Portfolio

Mattioli Woods flags full-year revenue and earnings growth

By Josh White

Date: Tuesday 14 Jul 2020

Mattioli Woods flags full-year revenue and earnings growth

(Sharecast News) - Wealth management and employee benefits company Mattioli Woods updated the market on its full year on Tuesday, reporting both growth in revenue and "strong" growth in adjusted EBITDA and adjusted profit before tax.
The AIM-traded firm said it saw improved margins for the 12 months ended 31 May, following an operational restructure before the Covid-19 pandemic.

Mitigating actions had been taken to protect the company's financial position in light of the coronavirus crisis, the board said, adding that it had continued to deliver an "uninterrupted service" to clients.

It said it was building capacity to "do more for existing clients", as well as future growth.

Client assets totalled £9.3bn for the group at year-end, with gross discretionary assets under management standing at £2.6bn, and net inflows coming in at more than £200m during the year.

Mattioli Woods said recent acquisitions were integrating "well", adding that the company was in a "strong" financial position, with £26m of cash at year-end.

◆ Problems to solve:
(1) Do the following statements agree with the Mattioli Woods article? Answer yes or no for each and quote the words of the article that decide it.
(a) Mattioli Woods had £26m of cash at year-end.
(b) Client assets for the group totaled £2.6bn at year-end.
(c) The operational restructure took place after the Covid-19 pandemic began.
(2) How would you translate this sentence from the Mattioli Woods article into Spanish: "It said it was building capacity to "do more for existing clients", as well as future growth."

◆ Entries supplied:
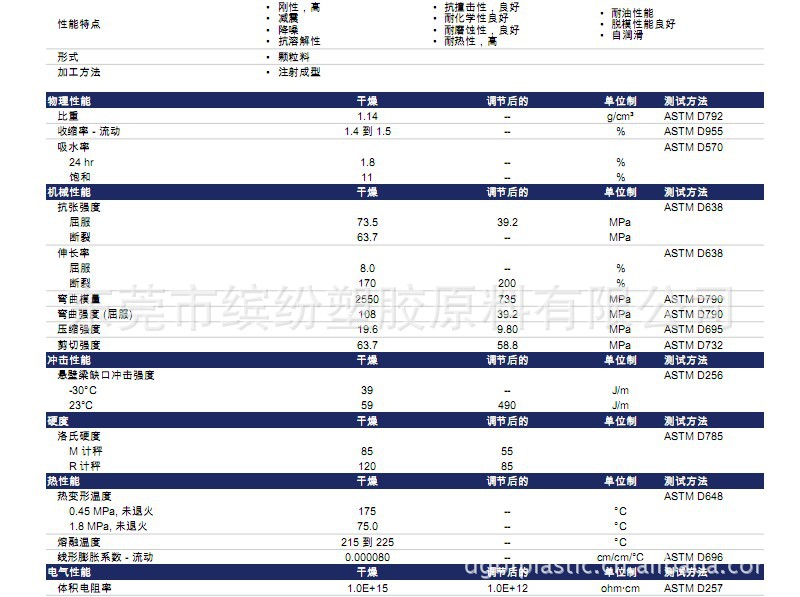Open the ASTM D792 test method
This screenshot has height=597, width=800.
point(693,117)
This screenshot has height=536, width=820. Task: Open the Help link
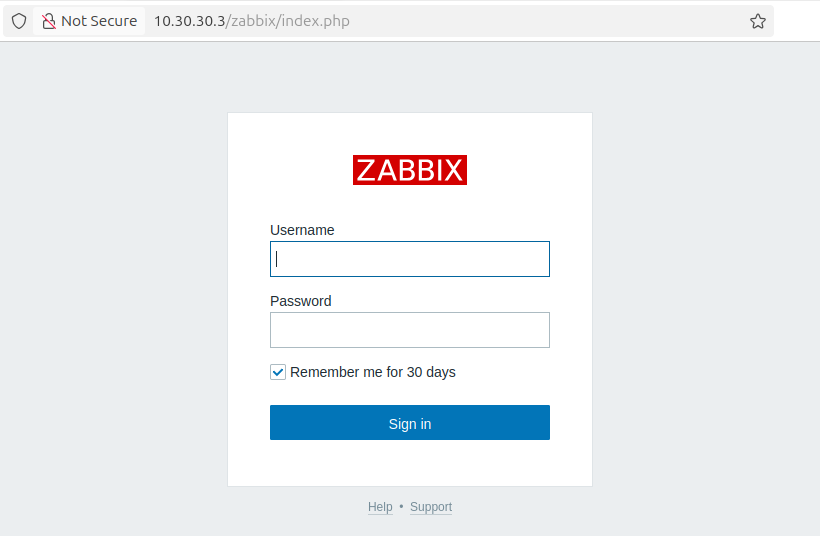380,507
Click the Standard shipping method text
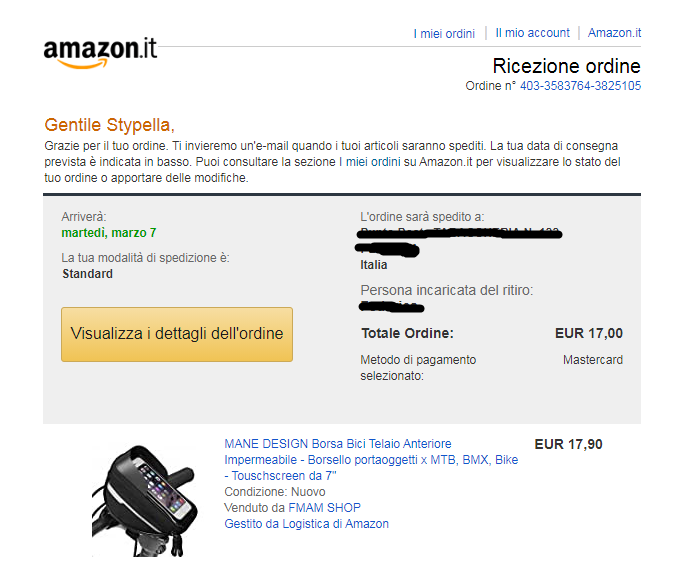Viewport: 680px width, 569px height. [88, 274]
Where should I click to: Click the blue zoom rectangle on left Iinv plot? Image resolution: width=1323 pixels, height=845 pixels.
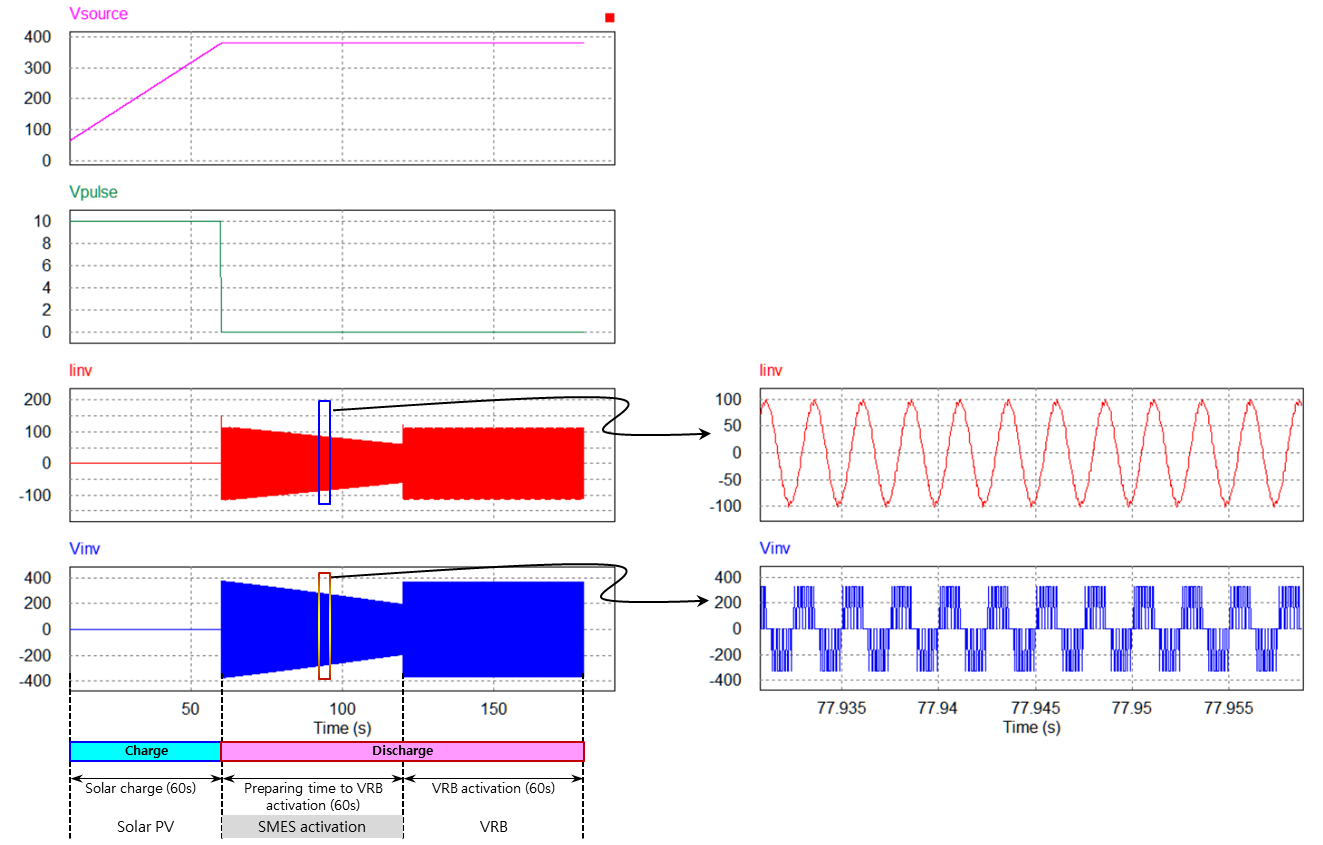click(x=324, y=452)
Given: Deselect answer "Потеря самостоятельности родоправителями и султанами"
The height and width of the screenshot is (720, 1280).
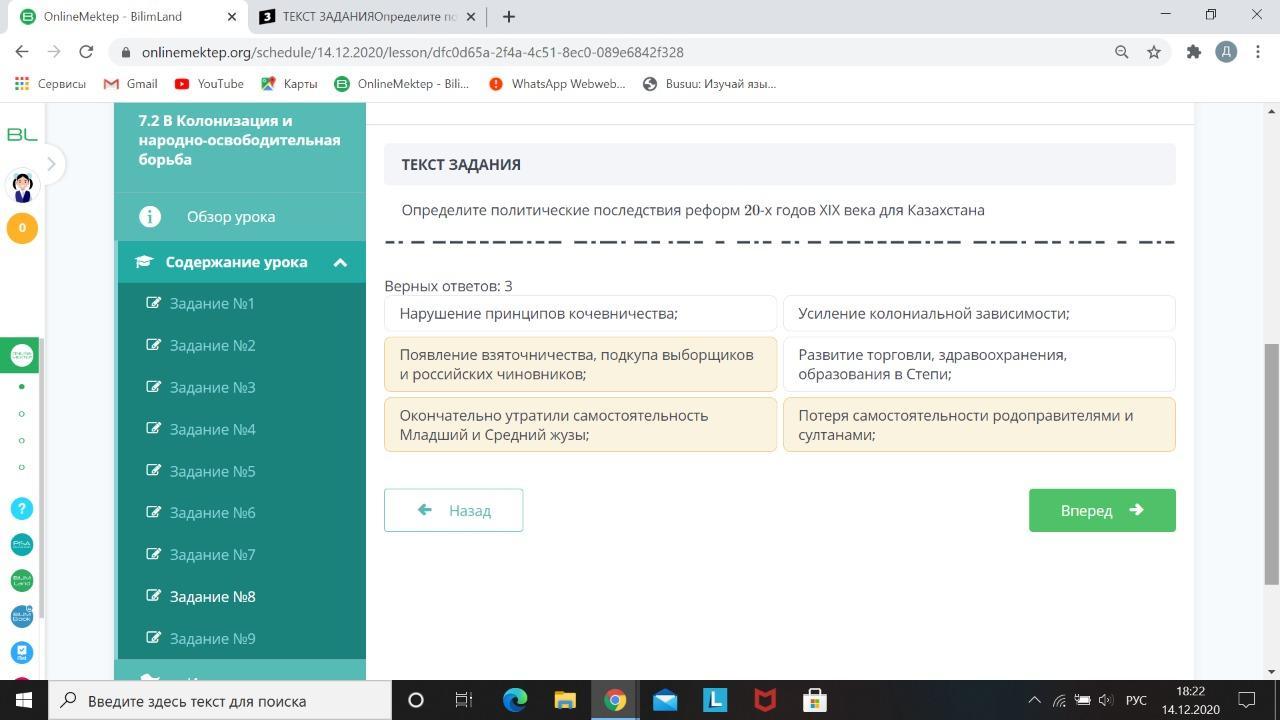Looking at the screenshot, I should point(978,425).
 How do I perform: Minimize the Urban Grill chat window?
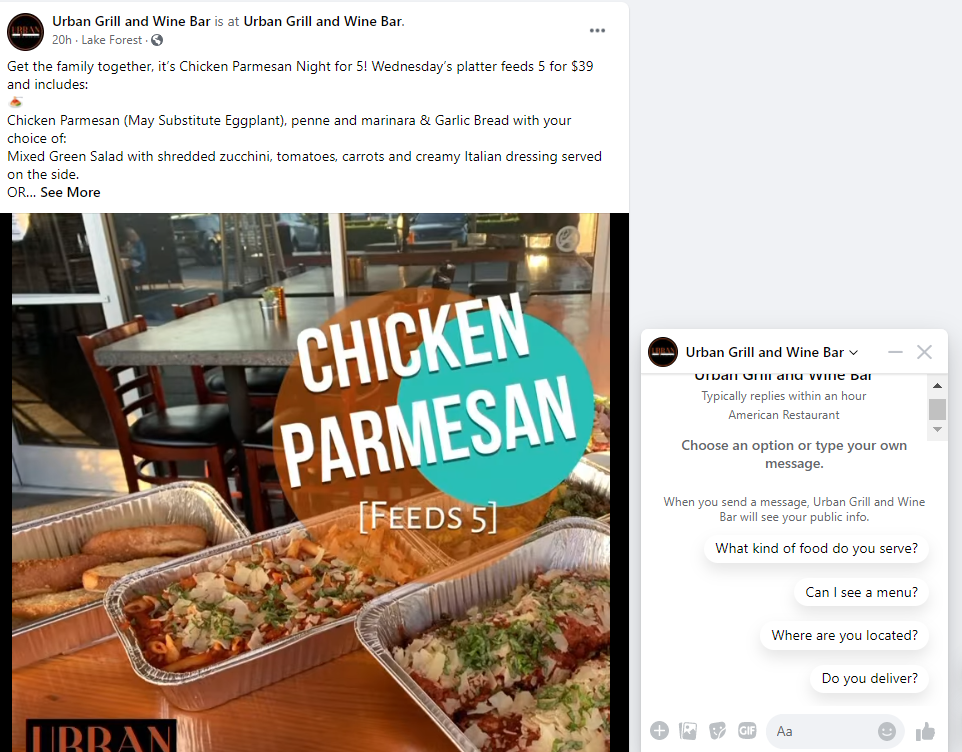click(895, 352)
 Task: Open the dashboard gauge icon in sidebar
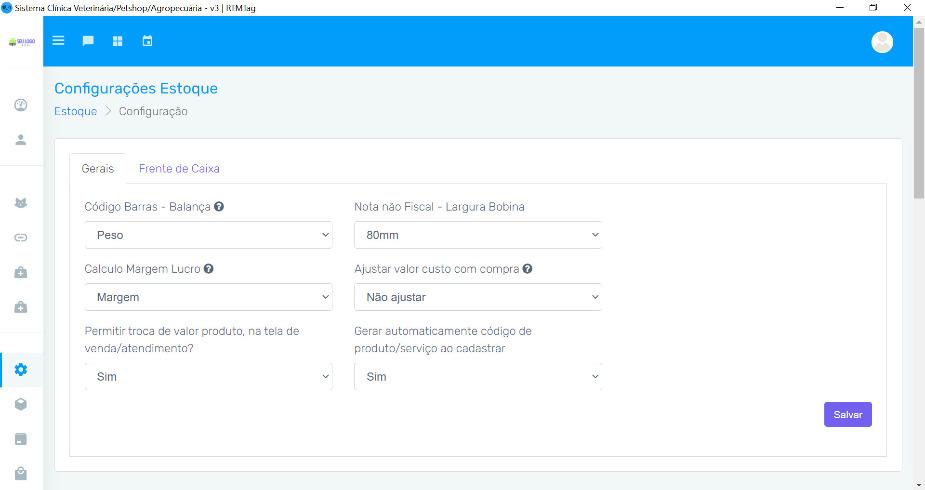pyautogui.click(x=21, y=105)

◆ Task answers:
(1)
(a) Yes: "with £26m of cash at year-end"
(b) No: "Client assets totalled £9.3bn for the group at year-end"
(c) No: "following an operational restructure before the Covid-19 pandemic"

(2) Afirmó que estaba aumentando su capacidad para «hacer más por los clientes existentes», así como para el crecimiento futuro.